Personal information
- Full name: Branko Milovanović
- Date of birth: 13 January 1973 (age 53)
- Place of birth: Osečina, SFR Yugoslavia
- Height: 1.82 m (6 ft 0 in)
- Position: Attacking midfielder

Team information
- Current team: Las Palmas (Chief Scout)

Youth career
- 1991: Podgorka Osečina

Senior career*
- Years: Team / Apps / (Gls)
- 1991–1995: OFK Beograd / 70 / (10)
- 1995–1996: Deportivo La Coruña / 12 / (0)
- 1996–1998: Vitória Guimarães / 31 / (4)
- 1999: AEK Athens / 14 / (2)
- 2000: Ethnikos Asteras / 15 / (2)
- 2000–2001: Milicionar / 12 / (1)
- 2001–2002: Charleroi / 14 / (0)
- 2003–2004: Vojvodina / 21 / (1)
- Total:  / 189 / (20)

= Branko Milovanović =

Serbian footballer (born 1973)

Branko Milovanović (Serbian Cyrillic: Бранко Миловановић; born 13 January 1973) is a Serbian former professional footballer who played as an attacking midfielder.

In his homeland, Milovanović represented OFK Beograd, Milicionar, and Vojvodina.
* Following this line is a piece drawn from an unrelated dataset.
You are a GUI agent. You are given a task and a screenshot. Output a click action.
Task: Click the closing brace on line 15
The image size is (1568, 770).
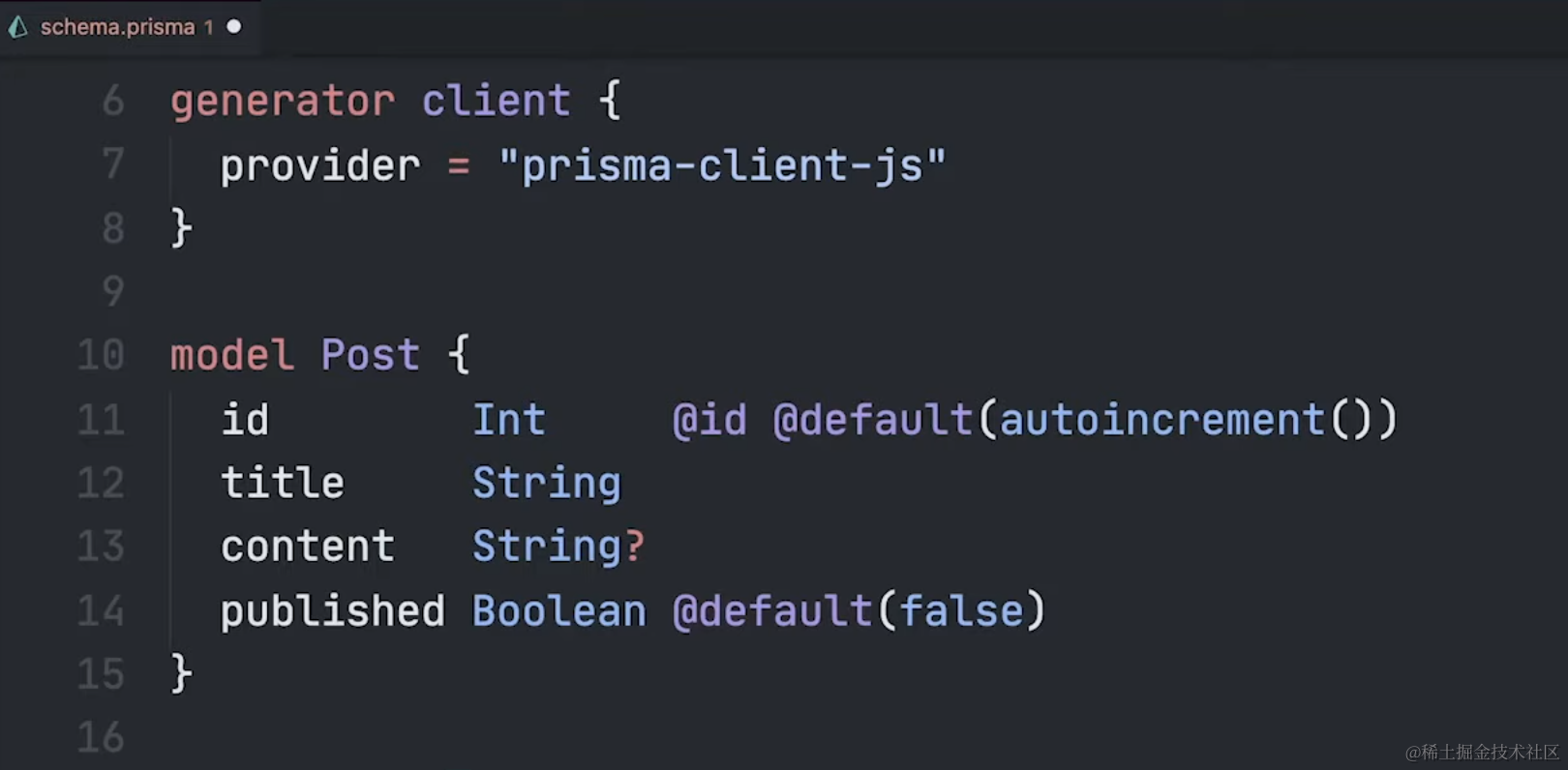(181, 673)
He also played in the top leagues of Spain, Portugal, Greece, and Belgium.

==Club career==
Milovanović began his career in 1991 with OFK Beograd establishing himself as a key player of the team. In 1995 he made the big step in his career and joined the Spanish Deportivo La Coruña, where he spent a season. Afterwards, he signed for the Portuguese Vitória Guimarães. On 29 January 1999 he was transferred for the Greek side AEK Athens for a fee of 200 million drachmas. Despite having good performances with the club, he wasn't in the level that they would have wanted for the position. Thus on 7 October 1999 his contract was terminated and in January 2000 he signed for Ethnikos Asteras.

In the following season Milovanović returned to Serbia and signed for Milicionar. He then played for Charleroi and Vojvodina before ending his career in 2005.

==After football==
After the end of his career, Milovanović served as a technical director of Lokomotiv Plovdiv from 2011 to 2012. Afterwards he took charge at Las Palmas until 2014. On 24 June 2014 Milovanović returned to AEK as their technical director, until 15 July 2016. From 2016 he works as a scout for Las Palmas.